Liu, Y., Fu, W.X., Wang, W.W., Zhou, C.L., Ding, X.D., Zhang, Q.
Livestock science 2015 v.172 pp. 1-4
adhesion, breeding, breeds, diarrhea, digestive system, enterotoxigenic Escherichia coli, epithelial cells, fimbriae, genes, genetic markers, genome-wide association study, integrins, pathogens, piglets, prediction, toxigenic strains
The bacterial strain enterotoxigenic Escherichia coli (ETEC) expressing F4 fimbriae is the major pathogen causing potentially fatal diarrhoea in neonatal and recently-weaned piglets. Our previously published results from a genome wide association study (GWAS) of the pig genome identified a promising candidate gene (ITGB5) for predicting the susceptibility to ETEC F4ab/ac infection, the gene encoding the integrin beta 5 (ITGB5) receptor. We report here the assembly and cloning of the complete porcine ITGB5 gene based on the latest reference sequence for swine, as well as our results following analysis of the coding regions of ITGB5 from a sample of pigs that included both resistant and susceptible animals.
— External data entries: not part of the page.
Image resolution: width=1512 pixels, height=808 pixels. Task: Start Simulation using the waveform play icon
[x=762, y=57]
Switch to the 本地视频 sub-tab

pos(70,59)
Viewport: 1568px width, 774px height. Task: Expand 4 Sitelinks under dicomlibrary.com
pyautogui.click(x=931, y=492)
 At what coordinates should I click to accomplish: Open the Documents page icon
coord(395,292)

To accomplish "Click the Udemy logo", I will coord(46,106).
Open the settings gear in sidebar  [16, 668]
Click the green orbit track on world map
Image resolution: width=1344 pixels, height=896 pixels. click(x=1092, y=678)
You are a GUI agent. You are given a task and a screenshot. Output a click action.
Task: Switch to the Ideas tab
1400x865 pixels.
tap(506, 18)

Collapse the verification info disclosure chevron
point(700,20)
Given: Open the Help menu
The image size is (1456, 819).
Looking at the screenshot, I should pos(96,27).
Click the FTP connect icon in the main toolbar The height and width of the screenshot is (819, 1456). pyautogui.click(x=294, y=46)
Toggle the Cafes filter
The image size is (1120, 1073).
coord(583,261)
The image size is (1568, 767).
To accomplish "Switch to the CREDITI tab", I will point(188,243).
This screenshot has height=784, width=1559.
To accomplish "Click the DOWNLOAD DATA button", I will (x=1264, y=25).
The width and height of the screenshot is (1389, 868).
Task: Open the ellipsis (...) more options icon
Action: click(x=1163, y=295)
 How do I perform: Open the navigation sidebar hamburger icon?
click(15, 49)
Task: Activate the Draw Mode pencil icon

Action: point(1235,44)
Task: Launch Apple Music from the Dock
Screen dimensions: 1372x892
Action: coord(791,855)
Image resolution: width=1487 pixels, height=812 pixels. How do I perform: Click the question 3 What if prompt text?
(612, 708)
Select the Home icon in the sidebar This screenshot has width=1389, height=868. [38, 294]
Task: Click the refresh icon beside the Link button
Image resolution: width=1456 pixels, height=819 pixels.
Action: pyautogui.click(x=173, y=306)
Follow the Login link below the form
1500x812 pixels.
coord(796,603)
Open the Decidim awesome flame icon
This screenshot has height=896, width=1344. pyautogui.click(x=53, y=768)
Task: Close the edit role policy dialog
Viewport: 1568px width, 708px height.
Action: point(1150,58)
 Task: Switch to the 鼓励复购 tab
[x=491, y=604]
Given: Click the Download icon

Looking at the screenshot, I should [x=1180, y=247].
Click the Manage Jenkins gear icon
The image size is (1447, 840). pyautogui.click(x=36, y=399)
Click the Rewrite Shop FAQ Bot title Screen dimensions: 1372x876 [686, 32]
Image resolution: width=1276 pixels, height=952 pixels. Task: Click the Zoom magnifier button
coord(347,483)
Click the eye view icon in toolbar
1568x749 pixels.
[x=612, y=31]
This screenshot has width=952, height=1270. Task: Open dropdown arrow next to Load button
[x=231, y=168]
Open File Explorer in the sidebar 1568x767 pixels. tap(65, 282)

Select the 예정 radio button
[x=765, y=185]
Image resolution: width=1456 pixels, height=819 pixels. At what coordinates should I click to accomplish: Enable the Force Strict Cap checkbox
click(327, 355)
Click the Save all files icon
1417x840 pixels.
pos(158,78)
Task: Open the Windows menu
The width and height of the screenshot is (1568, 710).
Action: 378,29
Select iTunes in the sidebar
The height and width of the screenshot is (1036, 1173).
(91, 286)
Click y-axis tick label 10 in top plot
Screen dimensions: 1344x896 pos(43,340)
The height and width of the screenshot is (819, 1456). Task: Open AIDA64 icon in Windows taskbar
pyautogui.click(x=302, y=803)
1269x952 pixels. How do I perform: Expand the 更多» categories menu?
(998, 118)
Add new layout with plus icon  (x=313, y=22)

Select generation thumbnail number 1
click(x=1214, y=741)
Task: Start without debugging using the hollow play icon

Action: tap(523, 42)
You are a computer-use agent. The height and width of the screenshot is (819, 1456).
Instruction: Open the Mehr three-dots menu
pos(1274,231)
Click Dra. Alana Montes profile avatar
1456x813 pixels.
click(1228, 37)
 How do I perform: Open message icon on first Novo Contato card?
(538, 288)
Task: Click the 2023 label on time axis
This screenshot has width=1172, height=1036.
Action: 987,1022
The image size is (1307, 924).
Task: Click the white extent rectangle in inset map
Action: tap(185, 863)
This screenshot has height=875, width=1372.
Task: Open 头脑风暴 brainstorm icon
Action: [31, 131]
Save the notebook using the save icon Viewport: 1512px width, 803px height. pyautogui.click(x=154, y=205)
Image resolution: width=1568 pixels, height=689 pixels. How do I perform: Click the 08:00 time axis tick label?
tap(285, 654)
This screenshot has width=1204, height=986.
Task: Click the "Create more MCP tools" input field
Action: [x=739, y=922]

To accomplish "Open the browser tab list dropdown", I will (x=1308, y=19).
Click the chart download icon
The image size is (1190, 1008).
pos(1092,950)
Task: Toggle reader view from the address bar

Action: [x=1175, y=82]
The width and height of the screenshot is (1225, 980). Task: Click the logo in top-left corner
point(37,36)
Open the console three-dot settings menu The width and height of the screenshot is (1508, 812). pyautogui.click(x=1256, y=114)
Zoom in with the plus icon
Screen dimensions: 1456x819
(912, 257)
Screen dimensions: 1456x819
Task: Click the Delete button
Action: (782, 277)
We identified a novel 12bp deletion in the 5′ UTR region of the gene that correlates perfectly with increased ETEC F4ac adhesion in pig gut epithelial cells, in sample of 335 pigs from 3 different breeds. These results indicate that the ITGB5 gene is an important adhesion molecule for E. coli F4ac, and that the 12bp deletion could serve as a genetic marker for selecting against susceptible pigs in breeding programs.